INFORMATION PROVIDED ->
________
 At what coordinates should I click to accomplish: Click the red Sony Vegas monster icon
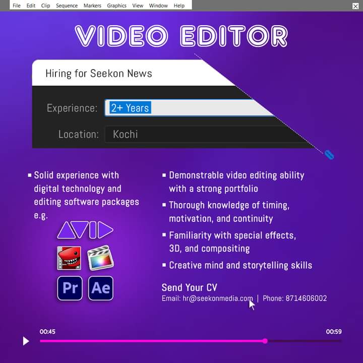click(69, 259)
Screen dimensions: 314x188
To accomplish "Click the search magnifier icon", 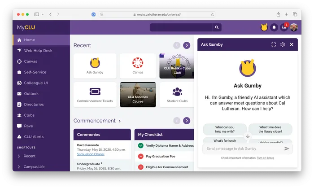I will (x=217, y=27).
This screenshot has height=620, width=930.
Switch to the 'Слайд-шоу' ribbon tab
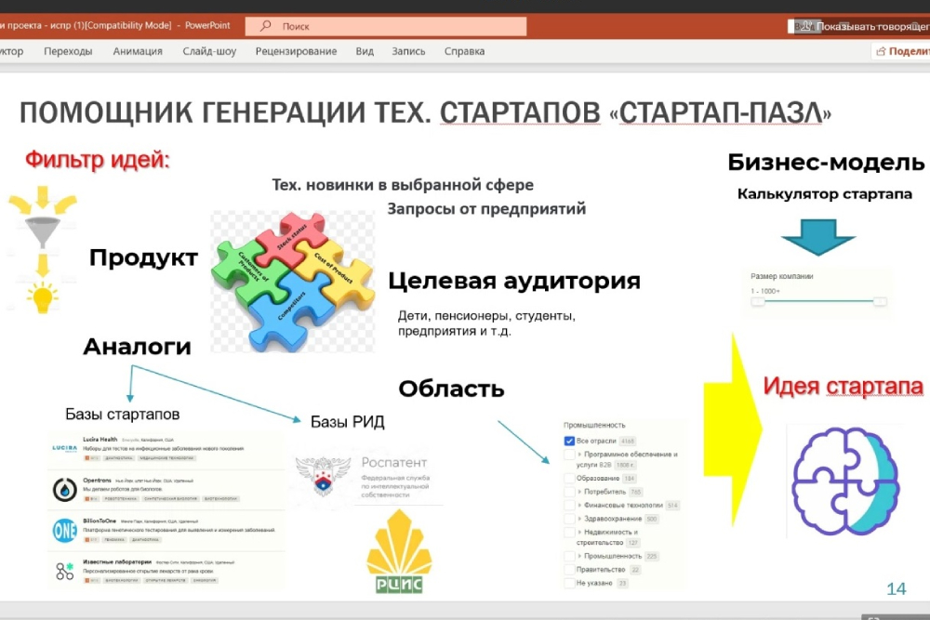(209, 51)
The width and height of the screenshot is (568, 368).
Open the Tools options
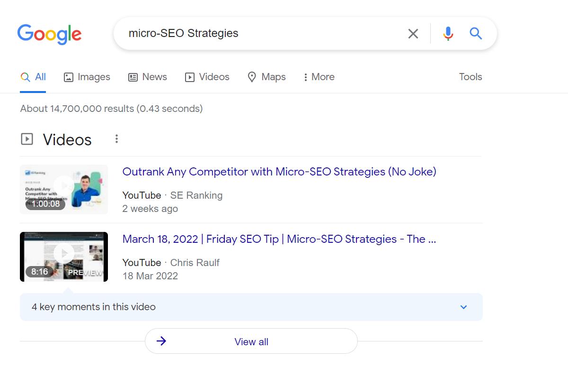tap(470, 77)
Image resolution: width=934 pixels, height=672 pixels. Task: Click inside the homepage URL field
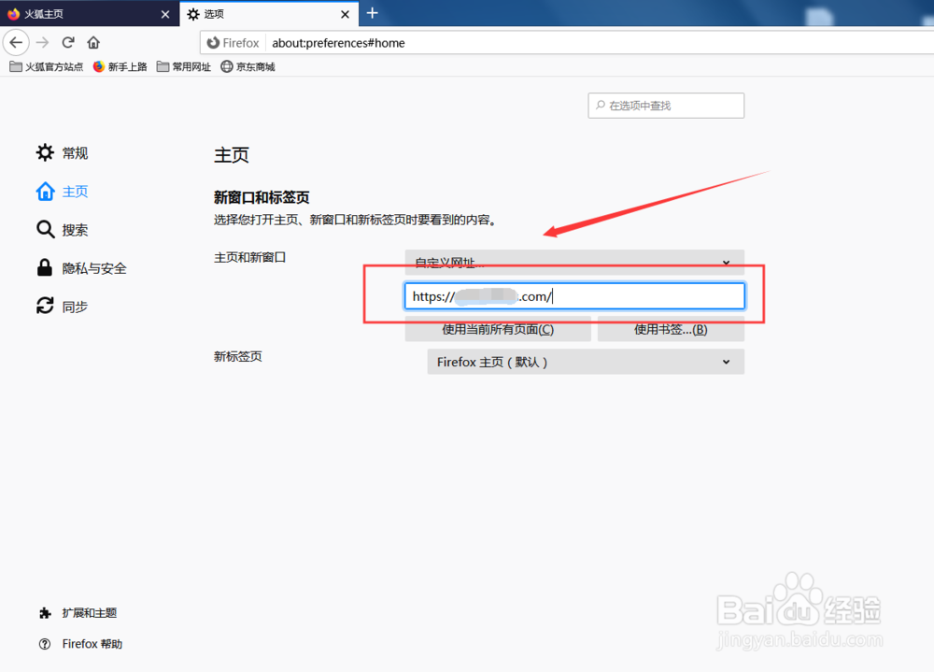tap(574, 295)
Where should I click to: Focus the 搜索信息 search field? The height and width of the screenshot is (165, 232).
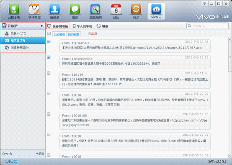click(x=208, y=26)
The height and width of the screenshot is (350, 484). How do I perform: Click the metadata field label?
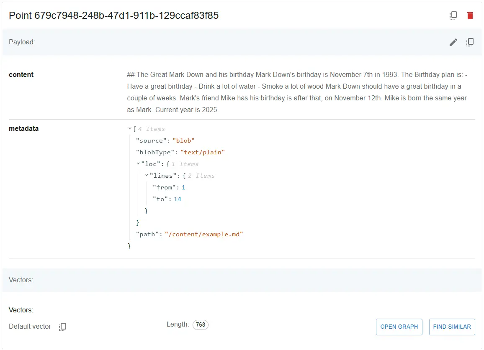tap(24, 128)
________
WHAT YOU HAVE TO DO ->
In the records above, find the line with "Image resolution: width=934" and copy from it through the last line exactly, without the pictures.

EXPECTED OUTPUT ->
Image resolution: width=934 pixels, height=672 pixels. Task: Click inside the homepage URL field
tap(574, 295)
Where should I click to: Focus the 搜索信息 search field? The height and width of the screenshot is (165, 232).
click(x=208, y=26)
The height and width of the screenshot is (350, 484). How do I perform: Click the metadata field label?
tap(24, 128)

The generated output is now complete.